You may not know this if you’re not in the industry but IBMers are a bit like Roman Catholic nuns. They never travel in groups of less than 20. I have no idea why except that everything at IBM seems to require massive logistics and planning and scheduling, and a series of pre-planning meetings to discuss the later planning meetings to discuss whatever the actual meeting is. I swear the execs there can’t take a dump unless it’s on their calendar; and before they go they have to find three other dudes to take with them. Yeah. Anyhoo.
This visit in Cupertino was the top brass, with Palmisano and about two dozen of his thugs and flacks and bodyguards and yes-men and shoeshine boys. They rolled up in armored SUVs and they were all wearing suits but they’d taken off their ties and stuffed them in their pockets in an attempt to be cool. You could see the bulges. Palmisano had a guy with him whose job, it appeared, was simply to tell him where he was and the name of whatever guys he was meeting. When I came down the guy was whispering to Palmisano and then Palmisano walked toward me with this big jock smile and I saw him very quickly glance down at a little card in his hand and he said, “Hey, uh,” (glance down again), “Steve, well, it’s great to see you, and thanks so much for making time to see us.” And he gives me the big phony salestard handshake and says, “And I’m here on behalf of the IBM Corporation to tell you personally how much we value your business and how much it means to us to have you as a customer.” I’m looking at him like, What the frig?
His handler dude grabs his sleeve and they do this little huddle where the handler is whispering to Palmisano and Palmisano says, “Huh? Who? Where? Wait a minute, this is Steve Jobs? Steve Jobs of Apple? But what’s he doing– oh, we’re at Apple? This is Apple? Right here? Oh Jesus.” Then he just looks back at me as if I couldn’t hear what he just said and he’s like, “Well, the famous Mr. Steven A. Jobs of Apple Computer, man oh man, do I like what you’re doing out here! Man, with those iPod compact disc players. Wow! My kids love them.”

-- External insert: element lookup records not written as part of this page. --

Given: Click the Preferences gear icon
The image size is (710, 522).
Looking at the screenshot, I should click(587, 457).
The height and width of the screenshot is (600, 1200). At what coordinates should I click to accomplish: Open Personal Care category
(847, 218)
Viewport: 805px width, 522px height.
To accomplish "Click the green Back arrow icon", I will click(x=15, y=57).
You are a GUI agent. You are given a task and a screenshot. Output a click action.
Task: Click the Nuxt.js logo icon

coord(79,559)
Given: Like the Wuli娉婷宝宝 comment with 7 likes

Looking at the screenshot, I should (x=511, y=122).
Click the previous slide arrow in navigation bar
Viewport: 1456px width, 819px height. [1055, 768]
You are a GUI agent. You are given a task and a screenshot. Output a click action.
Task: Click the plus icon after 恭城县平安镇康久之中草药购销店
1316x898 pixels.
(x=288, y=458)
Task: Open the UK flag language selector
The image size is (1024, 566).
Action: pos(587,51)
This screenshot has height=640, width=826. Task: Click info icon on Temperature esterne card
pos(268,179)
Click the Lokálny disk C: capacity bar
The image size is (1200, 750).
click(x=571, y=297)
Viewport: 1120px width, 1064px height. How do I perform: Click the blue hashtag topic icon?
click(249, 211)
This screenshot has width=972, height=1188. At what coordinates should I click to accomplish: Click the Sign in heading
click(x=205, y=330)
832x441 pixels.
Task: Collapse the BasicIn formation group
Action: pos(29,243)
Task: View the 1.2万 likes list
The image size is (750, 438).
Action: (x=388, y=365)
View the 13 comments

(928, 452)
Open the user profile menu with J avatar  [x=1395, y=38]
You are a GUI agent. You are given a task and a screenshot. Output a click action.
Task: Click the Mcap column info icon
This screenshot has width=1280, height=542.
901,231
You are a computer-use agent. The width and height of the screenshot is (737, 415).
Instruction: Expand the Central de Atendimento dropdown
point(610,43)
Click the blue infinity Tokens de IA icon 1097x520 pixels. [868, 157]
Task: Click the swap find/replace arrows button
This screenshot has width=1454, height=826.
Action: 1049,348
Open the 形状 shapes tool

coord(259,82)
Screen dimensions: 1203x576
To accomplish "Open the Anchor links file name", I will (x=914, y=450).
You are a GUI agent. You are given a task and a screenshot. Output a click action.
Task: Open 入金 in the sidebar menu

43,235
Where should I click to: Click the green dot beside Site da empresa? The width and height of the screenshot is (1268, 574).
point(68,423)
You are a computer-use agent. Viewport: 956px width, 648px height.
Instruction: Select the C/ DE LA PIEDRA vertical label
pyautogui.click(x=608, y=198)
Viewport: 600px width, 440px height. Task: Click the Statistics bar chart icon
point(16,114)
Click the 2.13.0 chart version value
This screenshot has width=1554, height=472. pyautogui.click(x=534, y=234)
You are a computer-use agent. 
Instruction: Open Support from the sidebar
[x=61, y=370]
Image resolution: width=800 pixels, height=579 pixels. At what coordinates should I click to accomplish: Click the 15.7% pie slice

So right. Whatever. There’s no point to any of this, it’s purely a meet-and-greet, and my guys have arranged to take the BlueTards on a dopey do-nothing tour of a fake manufacturing facility that we’ve set up, just something to keep them busy and walking around for thirty minutes until we can get rid of them. So we get to this area where we’ve got our current product line on display and Palmisano is looking at the Shuffle and asks me if it’s a tie clip, yuk yuk, just joking, he says. Then he goes, “Seriously, what the hell is this? Some kind of mouse?”
I explain what it is and we move down to the iMacs and he goes, “Wow, these are beautiful flat-panel TVs, are you getting into that game too, like Dell? Smart move, if you are. Big money in that consumer space.” I tell him we’re not making TVs, that these are computers. “So they’re hi-def, right?” he says. I tell him again that they’re not TVs, they’re computers. He seems kind of confused for a moment, then he goes, “You mean like terminals? Like network computers?” And I go, No, they’re full computers. He asks me where’s the hard drive, and where’s the computer, and I try to explain that it’s all one piece, and he goes, “Okay, so these are not hi-def television sets is what you’re telling me?” I’m like, That’s right, they’re not television sets. They’re computers. He stands there shaking his head and whistling, like Andy Griffith. And he goes, “Wow. Imagine that. You know, we got out of the PC business. Sold it off to the Chinese. No money in it. But I’m sure you’ll do really well with these, no worries. Stay out of that TV business though. No money there. Just a huge sink hole.”
Right. So we walk along and he asks me if I ever played any football in college, I tell him no, he tells me he played college football and was a lineman and man oh man it was a different game back in the old days, different game, you didn’t have the equipment that these kids have today, why the helmets were just these cheap plastic things with barely any padding, can you believe that? I tell him, Yes, I can believe that, for sure. By then we’re back in the lobby and he says, “Well, uh,” (glances down at card in hand again) “Steve, thanks again for letting us come visit and thank you again for being such a great partner, and you’ve got to come visit us in Armonk sometime and we’ll play some golf over at Winged Foot, ever been there? Beautiful course. You play any golf? No? Seriously? You’re kidding, right? Well that’s a shame. We gotta get you out there. Right guys? We gotta get this guy out on the golf course! Don’t we?”
Then Jon Ive and I just stood in the lobby watching them all waddle their fat asses out to their armored SUVs, putting their ties back on as they went.